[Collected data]
____________________

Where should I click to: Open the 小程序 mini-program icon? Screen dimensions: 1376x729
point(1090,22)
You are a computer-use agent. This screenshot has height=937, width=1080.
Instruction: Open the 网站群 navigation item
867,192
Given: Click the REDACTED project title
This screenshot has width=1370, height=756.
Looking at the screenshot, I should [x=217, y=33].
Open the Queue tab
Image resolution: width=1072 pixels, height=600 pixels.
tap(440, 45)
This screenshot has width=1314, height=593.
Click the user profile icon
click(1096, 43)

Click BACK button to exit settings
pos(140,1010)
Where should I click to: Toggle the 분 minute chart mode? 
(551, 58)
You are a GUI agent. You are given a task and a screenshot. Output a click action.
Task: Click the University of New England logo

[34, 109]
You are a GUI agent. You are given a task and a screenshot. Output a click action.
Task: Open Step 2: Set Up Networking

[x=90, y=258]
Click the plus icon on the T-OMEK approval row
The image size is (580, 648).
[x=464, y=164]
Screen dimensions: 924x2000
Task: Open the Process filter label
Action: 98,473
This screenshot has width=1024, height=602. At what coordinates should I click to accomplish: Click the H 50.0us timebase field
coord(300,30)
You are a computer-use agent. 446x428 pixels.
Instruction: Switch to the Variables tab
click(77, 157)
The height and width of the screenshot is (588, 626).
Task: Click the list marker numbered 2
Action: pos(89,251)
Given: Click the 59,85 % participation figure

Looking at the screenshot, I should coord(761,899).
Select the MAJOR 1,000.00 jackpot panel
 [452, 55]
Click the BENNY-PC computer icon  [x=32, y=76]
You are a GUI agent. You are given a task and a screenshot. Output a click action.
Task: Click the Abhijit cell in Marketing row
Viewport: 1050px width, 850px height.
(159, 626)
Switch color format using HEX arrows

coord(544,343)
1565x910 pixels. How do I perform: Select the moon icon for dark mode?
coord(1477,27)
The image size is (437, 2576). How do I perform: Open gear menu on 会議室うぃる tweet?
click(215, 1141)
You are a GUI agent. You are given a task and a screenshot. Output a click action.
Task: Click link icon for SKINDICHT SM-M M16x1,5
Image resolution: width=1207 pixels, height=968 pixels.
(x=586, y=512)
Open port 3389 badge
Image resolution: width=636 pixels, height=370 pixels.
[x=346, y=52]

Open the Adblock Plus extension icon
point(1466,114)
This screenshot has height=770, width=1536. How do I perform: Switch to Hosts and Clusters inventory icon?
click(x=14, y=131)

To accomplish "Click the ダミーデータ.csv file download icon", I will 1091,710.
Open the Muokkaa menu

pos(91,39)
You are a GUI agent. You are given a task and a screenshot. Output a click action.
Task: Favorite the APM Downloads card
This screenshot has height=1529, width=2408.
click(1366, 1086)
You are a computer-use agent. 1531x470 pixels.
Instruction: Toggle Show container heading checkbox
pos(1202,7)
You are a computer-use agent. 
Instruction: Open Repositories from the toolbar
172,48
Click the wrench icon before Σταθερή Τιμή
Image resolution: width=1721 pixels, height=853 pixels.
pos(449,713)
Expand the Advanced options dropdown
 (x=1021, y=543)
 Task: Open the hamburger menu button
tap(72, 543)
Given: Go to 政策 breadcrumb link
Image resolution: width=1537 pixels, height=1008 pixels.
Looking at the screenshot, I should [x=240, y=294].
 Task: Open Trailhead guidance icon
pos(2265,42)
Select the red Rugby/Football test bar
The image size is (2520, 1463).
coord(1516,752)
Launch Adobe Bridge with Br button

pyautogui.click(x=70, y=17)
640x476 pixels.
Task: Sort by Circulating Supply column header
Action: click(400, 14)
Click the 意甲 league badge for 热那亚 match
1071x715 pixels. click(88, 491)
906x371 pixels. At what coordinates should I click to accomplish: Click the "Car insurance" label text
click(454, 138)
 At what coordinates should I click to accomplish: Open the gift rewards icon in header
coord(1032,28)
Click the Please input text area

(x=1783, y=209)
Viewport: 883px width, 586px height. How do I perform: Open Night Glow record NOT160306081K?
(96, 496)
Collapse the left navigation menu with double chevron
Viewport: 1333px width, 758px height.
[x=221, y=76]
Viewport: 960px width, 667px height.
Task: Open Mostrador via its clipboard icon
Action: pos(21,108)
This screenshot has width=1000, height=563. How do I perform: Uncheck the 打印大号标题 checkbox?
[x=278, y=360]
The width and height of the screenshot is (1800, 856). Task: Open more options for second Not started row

____________________

## Problem requirements
Go through the entries above and write each one out exactly.

## Exercise response
Where should I click to: Open the 小程序 mini-program icon? Screen dimensions: 1376x729
point(1090,22)
You are a computer-use agent. This screenshot has height=937, width=1080.
Instruction: Open the 网站群 navigation item
867,192
Given: Click the REDACTED project title
This screenshot has width=1370, height=756.
Looking at the screenshot, I should [x=217, y=33].
Open the Queue tab
Image resolution: width=1072 pixels, height=600 pixels.
tap(440, 45)
This screenshot has width=1314, height=593.
Click the user profile icon
click(1096, 43)

Click BACK button to exit settings
pos(140,1010)
Where should I click to: Toggle the 분 minute chart mode? 
(551, 58)
You are a GUI agent. You are given a task and a screenshot. Output a click action.
Task: Click the University of New England logo

[34, 109]
You are a GUI agent. You are given a task and a screenshot. Output a click action.
Task: Open Step 2: Set Up Networking

[x=90, y=258]
Click the plus icon on the T-OMEK approval row
The image size is (580, 648).
[x=464, y=164]
Screen dimensions: 924x2000
Task: Open the Process filter label
Action: 98,473
This screenshot has width=1024, height=602. At what coordinates should I click to accomplish: Click the H 50.0us timebase field
coord(300,30)
You are a computer-use agent. 446x428 pixels.
Instruction: Switch to the Variables tab
click(77, 157)
The height and width of the screenshot is (588, 626).
Task: Click the list marker numbered 2
Action: pos(89,251)
Given: Click the 59,85 % participation figure

Looking at the screenshot, I should coord(761,899).
Select the MAJOR 1,000.00 jackpot panel
 [452, 55]
Click the BENNY-PC computer icon  [x=32, y=76]
You are a GUI agent. You are given a task and a screenshot. Output a click action.
Task: Click the Abhijit cell in Marketing row
Viewport: 1050px width, 850px height.
(159, 626)
Switch color format using HEX arrows

coord(544,343)
1565x910 pixels. How do I perform: Select the moon icon for dark mode?
coord(1477,27)
The image size is (437, 2576). How do I perform: Open gear menu on 会議室うぃる tweet?
click(215, 1141)
You are a GUI agent. You are given a task and a screenshot. Output a click action.
Task: Click link icon for SKINDICHT SM-M M16x1,5
Image resolution: width=1207 pixels, height=968 pixels.
(x=586, y=512)
Open port 3389 badge
Image resolution: width=636 pixels, height=370 pixels.
[x=346, y=52]

Open the Adblock Plus extension icon
point(1466,114)
This screenshot has height=770, width=1536. How do I perform: Switch to Hosts and Clusters inventory icon?
click(x=14, y=131)

To accomplish "Click the ダミーデータ.csv file download icon", I will 1091,710.
Open the Muokkaa menu

pos(91,39)
You are a GUI agent. You are given a task and a screenshot. Output a click action.
Task: Favorite the APM Downloads card
This screenshot has height=1529, width=2408.
click(1366, 1086)
You are a computer-use agent. 1531x470 pixels.
Instruction: Toggle Show container heading checkbox
pos(1202,7)
You are a computer-use agent. 
Instruction: Open Repositories from the toolbar
172,48
Click the wrench icon before Σταθερή Τιμή
Image resolution: width=1721 pixels, height=853 pixels.
pos(449,713)
Expand the Advanced options dropdown
 (x=1021, y=543)
 Task: Open the hamburger menu button
tap(72, 543)
Given: Go to 政策 breadcrumb link
Image resolution: width=1537 pixels, height=1008 pixels.
Looking at the screenshot, I should [x=240, y=294].
 Task: Open Trailhead guidance icon
pos(2265,42)
Select the red Rugby/Football test bar
The image size is (2520, 1463).
coord(1516,752)
Launch Adobe Bridge with Br button

pyautogui.click(x=70, y=17)
640x476 pixels.
Task: Sort by Circulating Supply column header
Action: click(400, 14)
Click the 意甲 league badge for 热那亚 match
1071x715 pixels. click(88, 491)
906x371 pixels. At what coordinates should I click to accomplish: Click the "Car insurance" label text
click(454, 138)
 At what coordinates should I click to accomplish: Open the gift rewards icon in header
coord(1032,28)
Click the Please input text area

(x=1783, y=209)
Viewport: 883px width, 586px height. How do I perform: Open Night Glow record NOT160306081K?
(96, 496)
Collapse the left navigation menu with double chevron
Viewport: 1333px width, 758px height.
[x=221, y=76]
Viewport: 960px width, 667px height.
Task: Open Mostrador via its clipboard icon
Action: pos(21,108)
This screenshot has width=1000, height=563. How do I perform: Uncheck the 打印大号标题 checkbox?
[x=278, y=360]
The width and height of the screenshot is (1800, 856). Task: Open more options for second Not started row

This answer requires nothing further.